Determining the Role of Fe-Doping on Promoting the Thermochemical Energy Storage Performance of (Mn 1- x Fe x ) 3 O 4 Spinels.

Mn oxides are promising materials for thermochemical heat store, but slow reoxidation of Mn 3 O 4 to Mn 2 O 3 limits efficiency. In contrast, (Mn 1- x Fe x ) 3 O 4 oxides show an enhanced transformation rate, but fundamental understanding of the role played by Fe cations is lacking. Here, nanoscale characterization of Fe-doped Mn oxides is performed to elucidate how Fe incorporation influences solid-state transformations.

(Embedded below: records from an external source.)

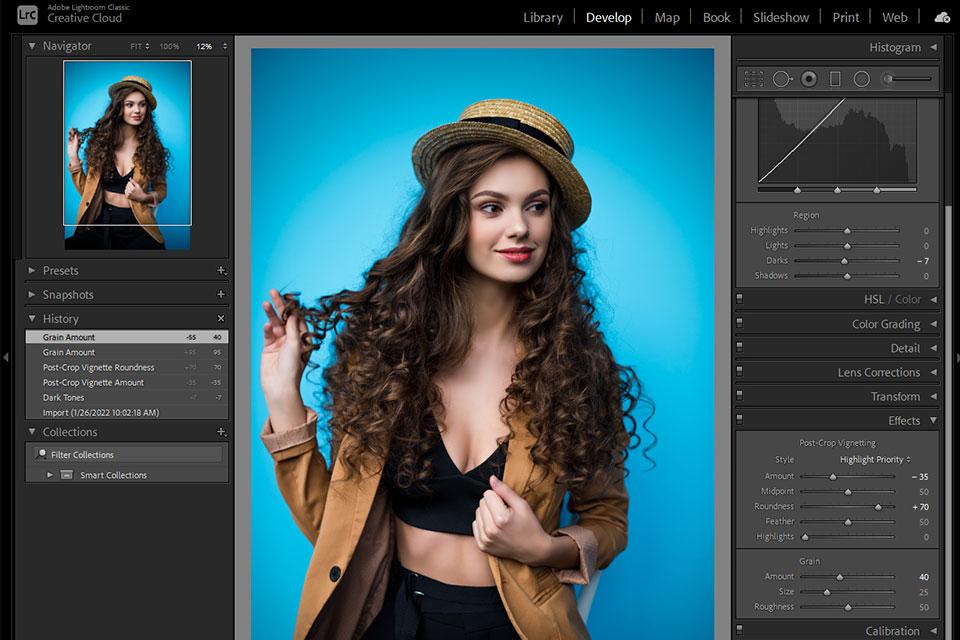Viewport: 960px width, 640px height.
Task: Select the Spot Removal tool
Action: tap(782, 79)
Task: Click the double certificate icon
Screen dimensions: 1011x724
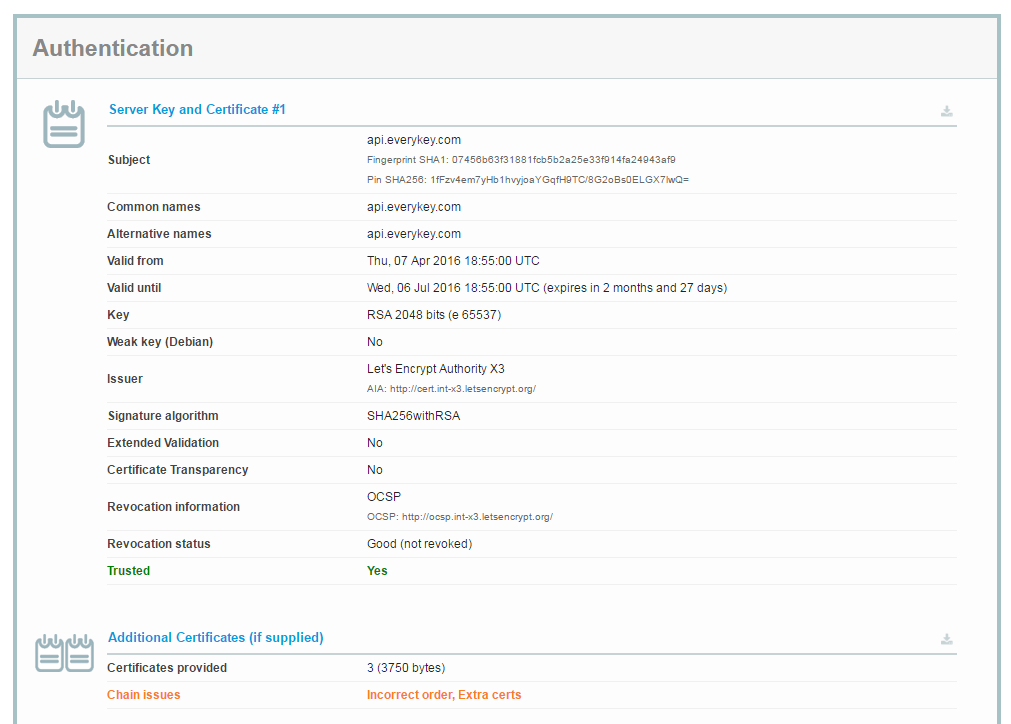Action: pos(64,653)
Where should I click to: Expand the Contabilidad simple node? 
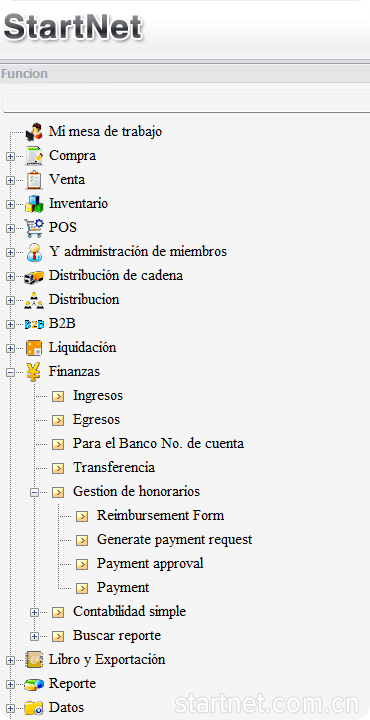pyautogui.click(x=34, y=612)
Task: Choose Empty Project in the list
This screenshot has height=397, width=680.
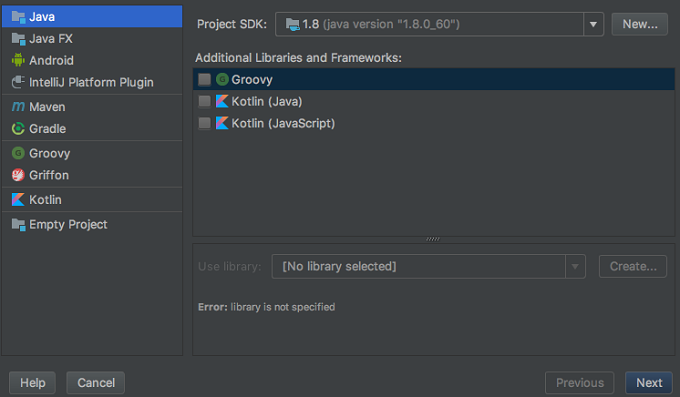Action: (x=92, y=224)
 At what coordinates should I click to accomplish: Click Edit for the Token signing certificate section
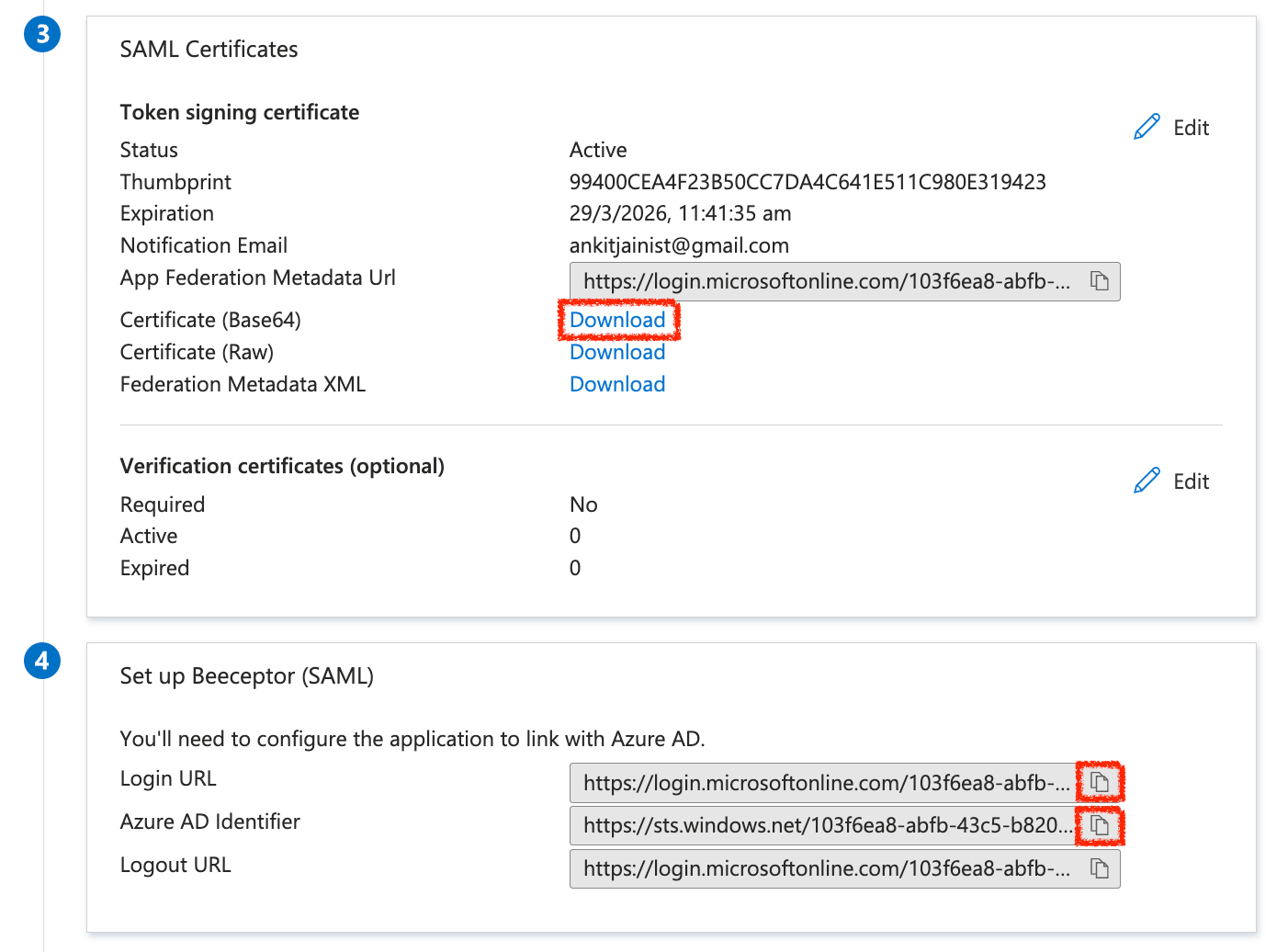coord(1191,127)
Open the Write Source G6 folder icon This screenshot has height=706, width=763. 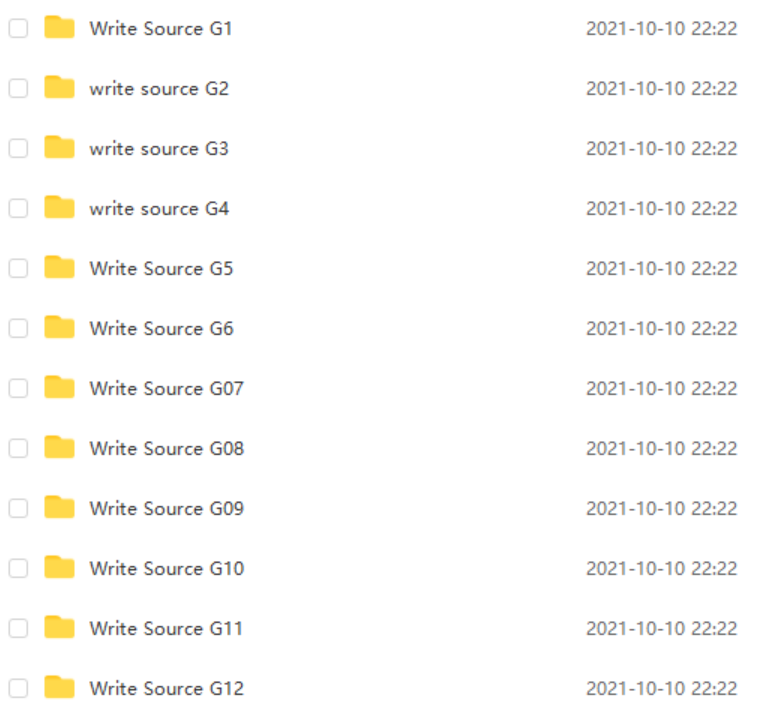point(59,327)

X-ray diffraction reveals the presence of two distinct spinel phases, cubic jacobsite and tetragonal hausmannite for samples with more than 10% of Fe. Chemical mapping exposes wide variation of Fe content between grains, but an even distribution within crystallites. Due to the similarities of spinels structures, high-resolution scanning transmission electron microscopy cannot discriminate unambiguously between them, but Fe-enriched crystallites likely correspond to jacobsite. In situ X-ray absorption spectroscopy confirms that increasing Fe content up to 20% boosts the reoxidation rate, leading to the transformation of Mn 2+  in the spinel phase to Mn 3+ in bixbyite. Extended X-ray absorption fine structure shows that FeO length is larger than MnO, but both electron energy loss spectroscopy and X-ray absorption near edge structure indicate that iron is always present as Fe 3+  in octahedral sites. These structural modifications may facilitate ionic diffusion during bixbyite formation.